Rewrite the data below, replacing every "dropdown" with "drop-down" and leaving all else unchanged.

☆ ☆ ☆ ☆

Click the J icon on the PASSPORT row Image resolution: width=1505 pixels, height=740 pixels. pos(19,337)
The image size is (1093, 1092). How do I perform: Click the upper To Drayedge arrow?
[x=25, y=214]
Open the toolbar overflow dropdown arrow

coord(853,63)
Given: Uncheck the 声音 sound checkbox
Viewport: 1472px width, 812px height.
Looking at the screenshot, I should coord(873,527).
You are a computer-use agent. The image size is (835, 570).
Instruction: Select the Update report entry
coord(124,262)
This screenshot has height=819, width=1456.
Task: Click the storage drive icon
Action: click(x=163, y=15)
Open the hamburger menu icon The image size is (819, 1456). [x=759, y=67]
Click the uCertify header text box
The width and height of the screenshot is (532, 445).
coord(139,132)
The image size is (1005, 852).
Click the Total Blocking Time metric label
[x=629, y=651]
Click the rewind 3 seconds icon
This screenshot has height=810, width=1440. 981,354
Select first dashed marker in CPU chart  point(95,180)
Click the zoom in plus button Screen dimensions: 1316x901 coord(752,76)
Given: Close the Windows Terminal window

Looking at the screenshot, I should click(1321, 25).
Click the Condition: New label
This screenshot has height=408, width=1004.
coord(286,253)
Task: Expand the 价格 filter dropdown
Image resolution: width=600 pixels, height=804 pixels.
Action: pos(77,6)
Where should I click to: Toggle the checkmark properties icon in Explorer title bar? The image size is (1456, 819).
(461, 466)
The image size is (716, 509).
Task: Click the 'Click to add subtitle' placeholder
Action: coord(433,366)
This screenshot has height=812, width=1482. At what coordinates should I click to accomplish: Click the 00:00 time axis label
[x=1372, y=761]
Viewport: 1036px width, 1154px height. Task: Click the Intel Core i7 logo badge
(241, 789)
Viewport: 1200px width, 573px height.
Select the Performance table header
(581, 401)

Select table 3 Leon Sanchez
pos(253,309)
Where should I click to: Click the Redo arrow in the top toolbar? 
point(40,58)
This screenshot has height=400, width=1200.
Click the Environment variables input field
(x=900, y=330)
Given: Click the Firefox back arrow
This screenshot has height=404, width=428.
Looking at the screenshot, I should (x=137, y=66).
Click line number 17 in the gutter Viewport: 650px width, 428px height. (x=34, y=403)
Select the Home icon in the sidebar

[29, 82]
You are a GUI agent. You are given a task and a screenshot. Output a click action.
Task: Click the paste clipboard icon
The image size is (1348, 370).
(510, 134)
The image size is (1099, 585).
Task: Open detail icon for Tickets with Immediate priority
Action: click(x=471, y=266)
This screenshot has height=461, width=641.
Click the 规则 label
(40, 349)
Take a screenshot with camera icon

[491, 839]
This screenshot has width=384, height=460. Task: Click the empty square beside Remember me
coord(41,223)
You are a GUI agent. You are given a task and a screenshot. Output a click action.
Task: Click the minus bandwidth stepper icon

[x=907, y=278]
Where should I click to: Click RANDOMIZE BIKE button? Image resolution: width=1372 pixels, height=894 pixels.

☆ ☆ ☆ ☆

→ Solution to this exercise
Click the J icon on the PASSPORT row Image resolution: width=1505 pixels, height=740 pixels. pos(19,337)
The image size is (1093, 1092). How do I perform: Click the upper To Drayedge arrow?
[x=25, y=214]
Open the toolbar overflow drop-down arrow

coord(853,63)
Given: Uncheck the 声音 sound checkbox
Viewport: 1472px width, 812px height.
Looking at the screenshot, I should coord(873,527).
You are a computer-use agent. The image size is (835, 570).
Instruction: Select the Update report entry
coord(124,262)
This screenshot has height=819, width=1456.
Task: Click the storage drive icon
Action: click(x=163, y=15)
Open the hamburger menu icon The image size is (819, 1456). [x=759, y=67]
Click the uCertify header text box
The width and height of the screenshot is (532, 445).
coord(139,132)
The image size is (1005, 852).
Click the Total Blocking Time metric label
[x=629, y=651]
Click the rewind 3 seconds icon
This screenshot has height=810, width=1440. 981,354
Select first dashed marker in CPU chart  point(95,180)
Click the zoom in plus button Screen dimensions: 1316x901 coord(752,76)
Given: Close the Windows Terminal window

Looking at the screenshot, I should click(1321, 25).
Click the Condition: New label
This screenshot has height=408, width=1004.
coord(286,253)
Task: Expand the 价格 filter drop-down
Image resolution: width=600 pixels, height=804 pixels.
Action: pos(77,6)
Where should I click to: Toggle the checkmark properties icon in Explorer title bar? The image size is (1456, 819).
(461, 466)
The image size is (716, 509).
Task: Click the 'Click to add subtitle' placeholder
Action: coord(433,366)
This screenshot has height=812, width=1482. At what coordinates should I click to accomplish: Click the 00:00 time axis label
[x=1372, y=761]
Viewport: 1036px width, 1154px height. Task: Click the Intel Core i7 logo badge
(241, 789)
Viewport: 1200px width, 573px height.
Select the Performance table header
(581, 401)

Select table 3 Leon Sanchez
pos(253,309)
Where should I click to: Click the Redo arrow in the top toolbar? 
point(40,58)
This screenshot has height=400, width=1200.
Click the Environment variables input field
(x=900, y=330)
Given: Click the Firefox back arrow
This screenshot has height=404, width=428.
Looking at the screenshot, I should (x=137, y=66).
Click line number 17 in the gutter Viewport: 650px width, 428px height. (x=34, y=403)
Select the Home icon in the sidebar

[29, 82]
You are a GUI agent. You are given a task and a screenshot. Output a click action.
Task: Click the paste clipboard icon
The image size is (1348, 370).
(510, 134)
The image size is (1099, 585).
Task: Open detail icon for Tickets with Immediate priority
Action: click(x=471, y=266)
This screenshot has height=461, width=641.
Click the 规则 label
(40, 349)
Take a screenshot with camera icon

[491, 839]
This screenshot has width=384, height=460. Task: Click the empty square beside Remember me
coord(41,223)
You are a GUI agent. You are given a task and a screenshot. Output a click action.
Task: Click the minus bandwidth stepper icon

[x=907, y=278]
Where should I click to: Click RANDOMIZE BIKE button? Image resolution: width=1372 pixels, height=894 pixels.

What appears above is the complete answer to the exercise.